BIRMINGHAM – A report commissioned by the Coalition for Regional Transportation (CRT) and authored by the University of Alabama Center for Business and Economic Research (CBER) documents a statewide economic impact of more than $7 billion during the 21-year construction phase of the Northern Beltline. The Beltline, which will be designated I-422, will generate more than $2 billion annually each year after construction is completed.
Nearly 70,000 construction and other new jobs will be created during the construction phase, with 20,000 new jobs created per year as a direct result of economic growth from the Beltline after construction is completed.
“The CBER’s study demonstrates that the Northern Beltline is critical to growth and job creation for the state and the Birmingham region.

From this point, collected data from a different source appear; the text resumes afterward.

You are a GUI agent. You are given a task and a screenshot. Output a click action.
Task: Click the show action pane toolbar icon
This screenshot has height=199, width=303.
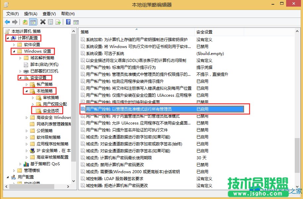tap(76, 22)
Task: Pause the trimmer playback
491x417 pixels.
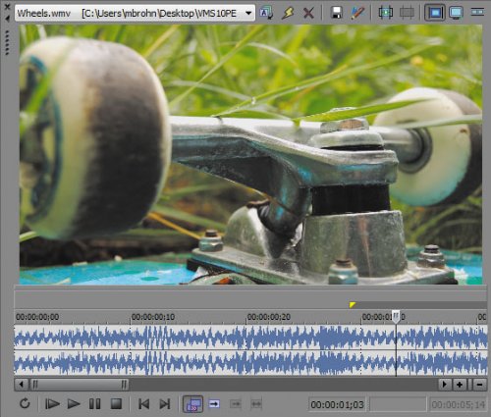Action: [95, 404]
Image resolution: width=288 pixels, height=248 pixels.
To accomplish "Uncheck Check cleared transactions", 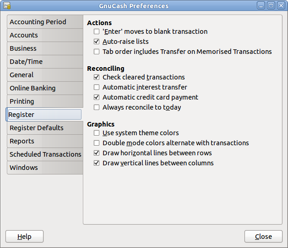I will coord(97,77).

The $7+ Billion return from the construction phase alone doubles the investment to build I-422, and does so with no new taxes or debt obligations for taxpayers,” said Renee Carter, CRT executive director.
Birmingham metropolitan area municipal and county governments will also benefit from new tax revenue generated by the Beltline. Statewide, about $155 million in new tax revenue will be created during the construction phase with an additional $54 million in new tax revenue going to local governments each year after construction is completed.

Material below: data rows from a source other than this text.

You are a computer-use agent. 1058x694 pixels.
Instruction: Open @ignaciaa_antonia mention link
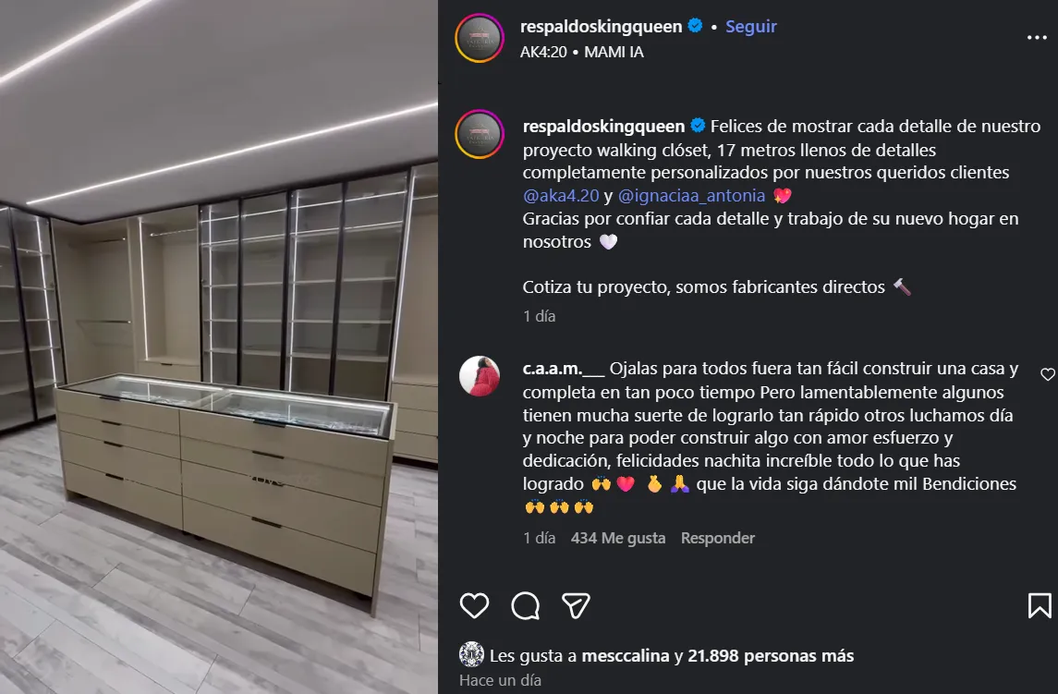[691, 196]
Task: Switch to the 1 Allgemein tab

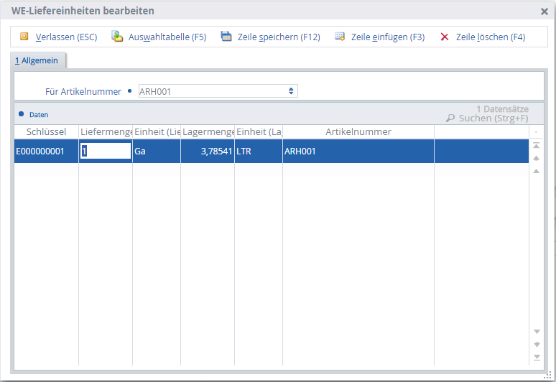Action: pyautogui.click(x=37, y=61)
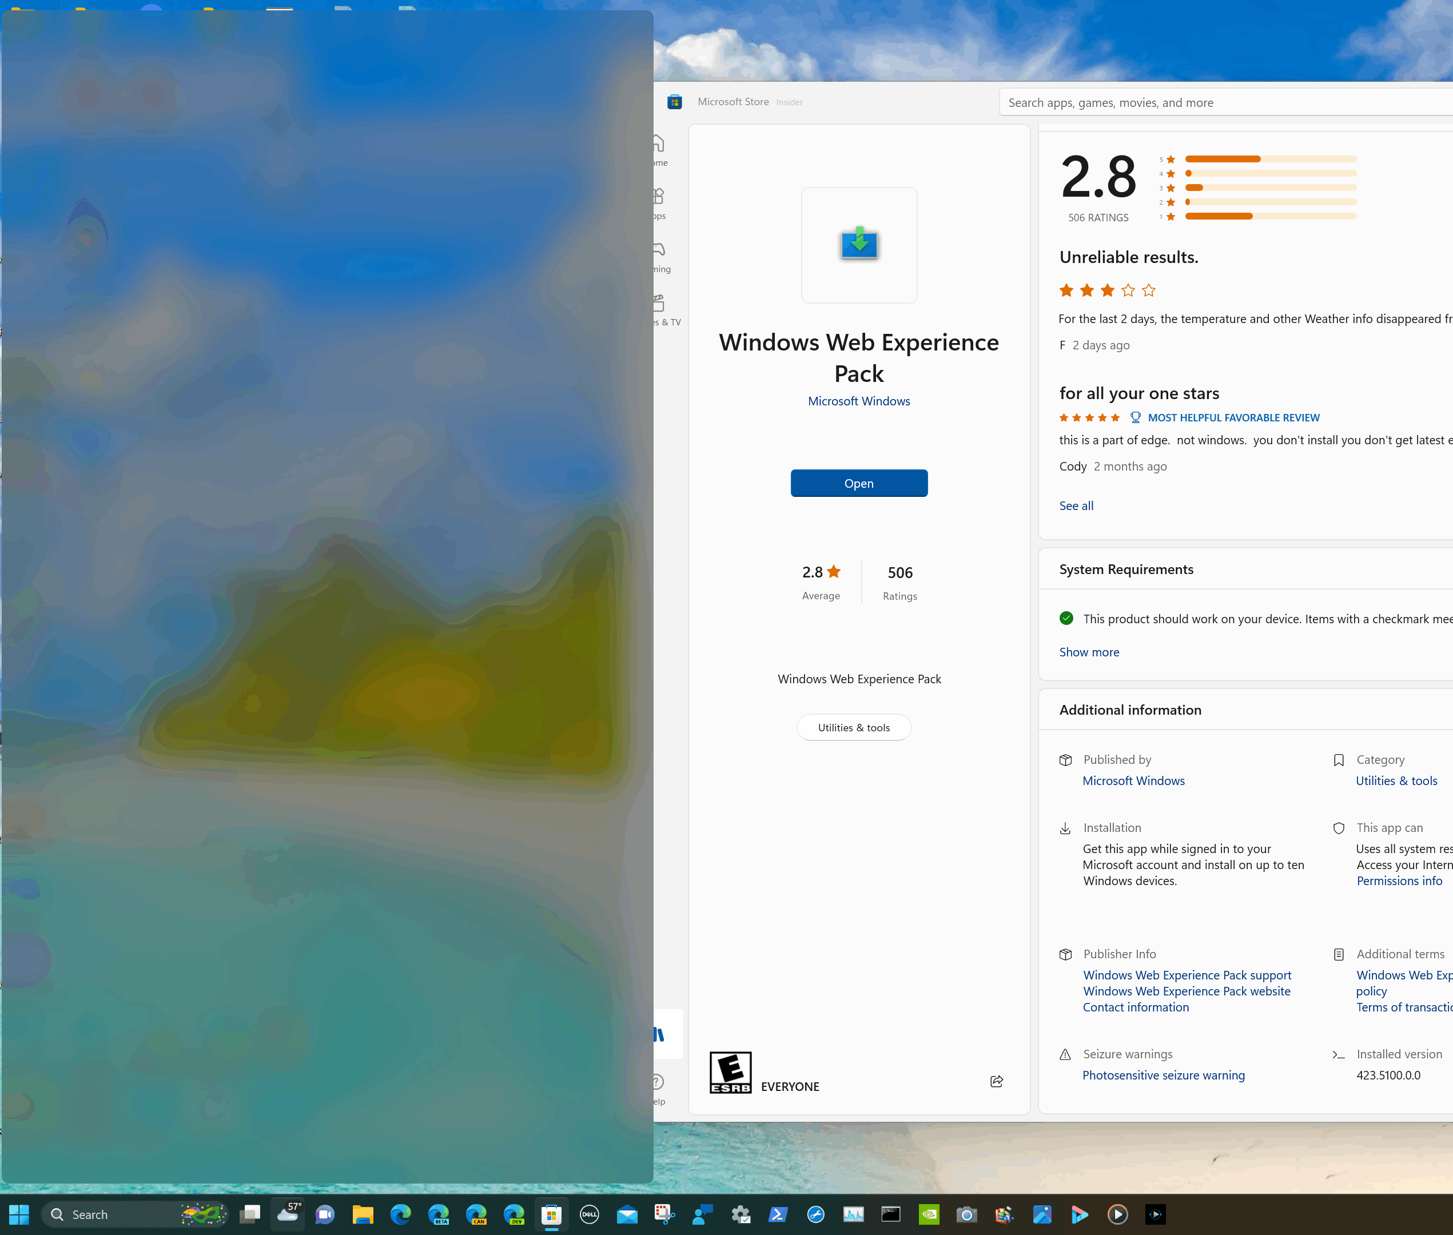Click the Store search field

[x=1226, y=102]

“The project creates 70,000 construction-related jobs in the short term and the foundation for a much greater number of jobs in the future. A child born the year I-422 is completed will graduate high school in an economy offering 370,000 more jobs – better jobs – than today,” said Carter.
One significant benefit of the Beltline is the expected creation of over 370 new businesses – a 4.0 percent increase in the expected number of businesses in the six-mile corridor adjacent the Beltline.
The CBER report points out that the construction and completion of I-422 will also mean improvements in quality of life for residents of the Birmingham region. According to the report, the Beltline will “…improve travel safety, travel times, air quality, and traffic flow and provide new economic development opportunities.”
The study further notes that the Beltline will provide particular benefits for minority and lower income populations as well as other residents in the project area. The report states that the highway will “…improve access to essential services and activities and job opportunities for minority and lower income populations as well as for other residents of the project area.” In fact, the report states that “…the new highway will lower poverty levels in the area.”
The cost of the 52.5-mile interstate highway is estimated to be $3.044 billion consisting of 80 percent federal funding with 20 percent of the funds coming from the state of Alabama. The report says that the state matching dollars will be repaid to the state only nine years after completion of the project.
The Northern Beltline was first conceived in the 1960s and added to the Birmingham Metropolitan Area’s long range transportation plan in 1981, but construction of the project has yet to begin over 40 years later. Available federal funding for construction of the Northern Beltline has been and will continue to be primarily through the Appalachian Development Highway System (ADHS), as authorized by the U.S. Congress. The associated federal transportation funding must be used for this project or it will be lost to other states to complete ADHS projects outside of Alabama.
The Coalition for Regional Transportation is an organization formed to promote the development of the transportation system in and around the Birmingham and Jefferson County metropolitan area.